The first particular conference session was opened by a world-known historian, philologist and Arabist, Professor Mehmet Maksudoglu cast discredit on the very term “Ottoman Empire”, for almost 50 years of research have turned the world famous historian and Arab philologist to thinking that the wrong term was used due to the lack of possibility to give adequate interpretation of the country’s title “Ottoman State”, which is the closest translation possible. In contemporary Ottoman Turkish language, the state was called “The Glorious and Splendid Sultanate of Ottomans”, and it terms of European traditional naming one would better use “Ottoman State”.
Thus, the researcher believes that using the term “Ottoman Empire” is incorrect, for it didn’t have such necessary indications of an Empire as exploitation of colonies. That had rather been a policy of protection and guardianship of Muslims all over the world and justice for non-Muslims.
Noteworthy, Professor Maksudoglu (who taught at various Universities around the world, from Cambridge to Marmara) is of Crimean Tatar origin.
Overall, there were many interesting presentations during the conference, which to be published in one collection in the nearest future.

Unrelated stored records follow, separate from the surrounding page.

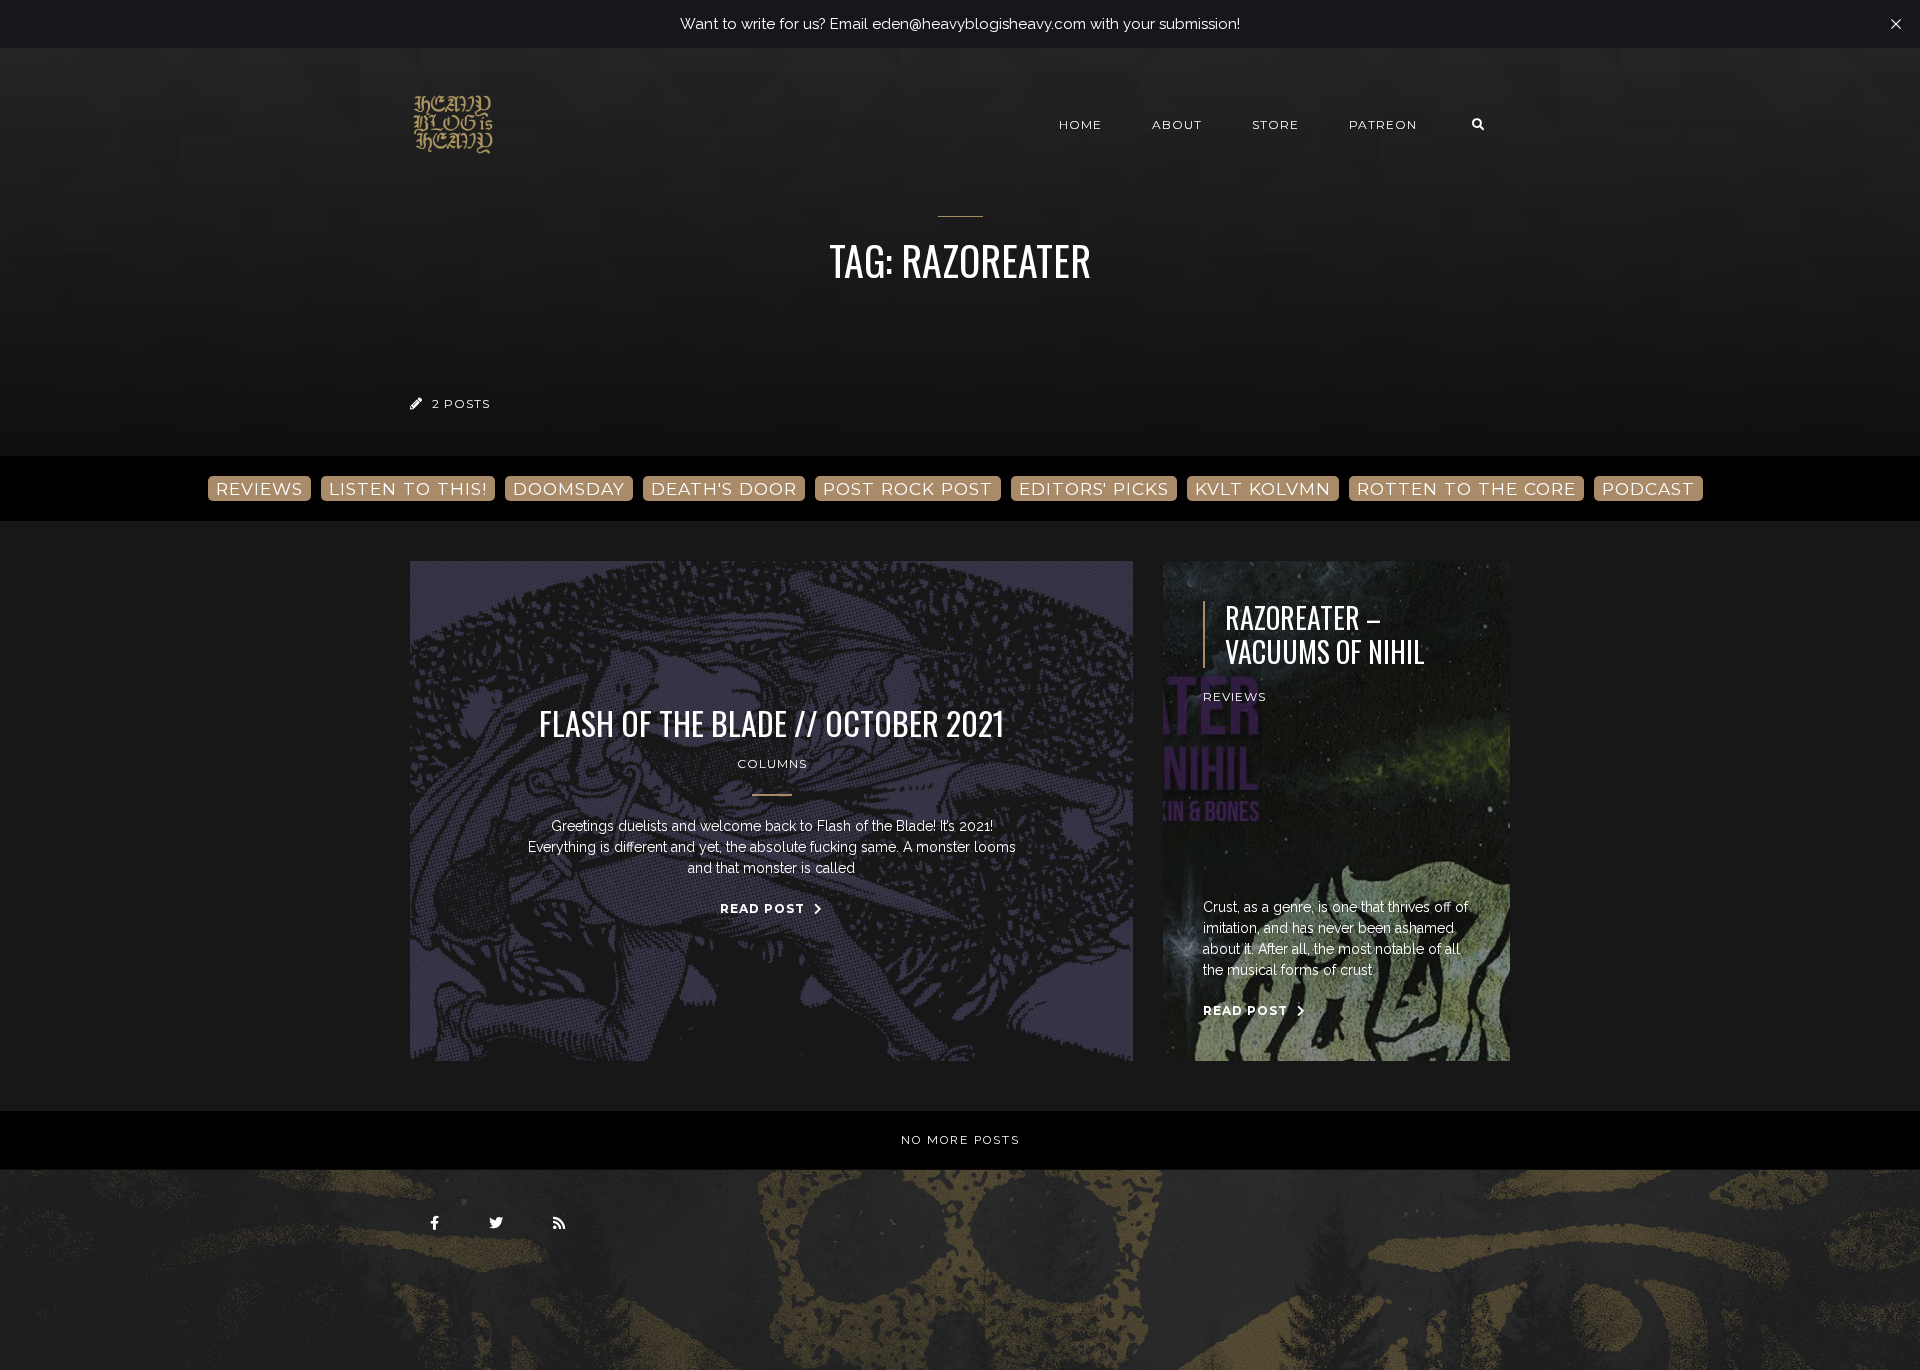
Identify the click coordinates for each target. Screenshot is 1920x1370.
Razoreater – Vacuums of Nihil (1325, 634)
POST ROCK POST (908, 488)
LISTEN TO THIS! (408, 488)
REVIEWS (259, 488)
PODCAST (1648, 488)
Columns (772, 763)
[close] (1896, 24)
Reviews (1234, 696)
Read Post (764, 908)
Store (1275, 124)
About (1177, 124)
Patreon (1383, 124)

The list of speakers and topics included “Ukrainian-born Ottoman Reformist Alemdar Mustafa Bairaktar” by Ali Nuriev (Turkey); “Desired or undesired: narratives of reversion to Islam in XVII century Crimea” by Firat Yasha (Turkey); “From trade to religious incitements: merchants-missionaries in XIII-XV century Crimea” by Emel Kilic (Turkey); “On some peculiarities of demographic changes in late XVIII century Crimea” by Teimur Ataev (Azerbaijan); “Balkans, the crossroad of religions” by Lefter Georgi (Moldova); “Crimean Khanate and Belarus: shaping the tatar community” by Zoryna Kanapatska (Belarus); “Tolerance of the Crimean Khans” by Gulnara Bekirova (Ukraine); “Ukraine-Turkey relations” by Buraq Chakyshkan (Turkey); “Shahin Giray as the first experience of modernization in Islamic world” by Grigorii Mavrov (Turkey); “Khan Adil Girey I dealings with Hetman Petro Doroshenko” by Taras Chukhlib, etc.
After the conference, Sheikh Said Ismagilov noted that presentations of foreign guests were particularly interesting:
— It’s always interesting to see Ukraine and our history through the foreign researchers’ eyes, for instance, the researchers from Turkey, Moldova, Belarus and Azerbaijan. It occurs that things we take for granted, as indisputable facts, are not facts for them at all, for their sources are different. The Turkish professor strongly disagrees that the Ottoman Empire has been, in fact, an Empire; a researcher from Azerbaijan has a totally different view on the evitions of Crimean Urums and Armenians; people in modern Belarus know nothing about the vast repressions against the Crimean Tatars on the peninsula, for their news only show plots on Russia’s “great achievements” and “improving life here and now”.
Sheikh Said added that “We can’t, of course, agree with all that, but knowing exactly how people and researchers of some country see us is quite useful and interesting”.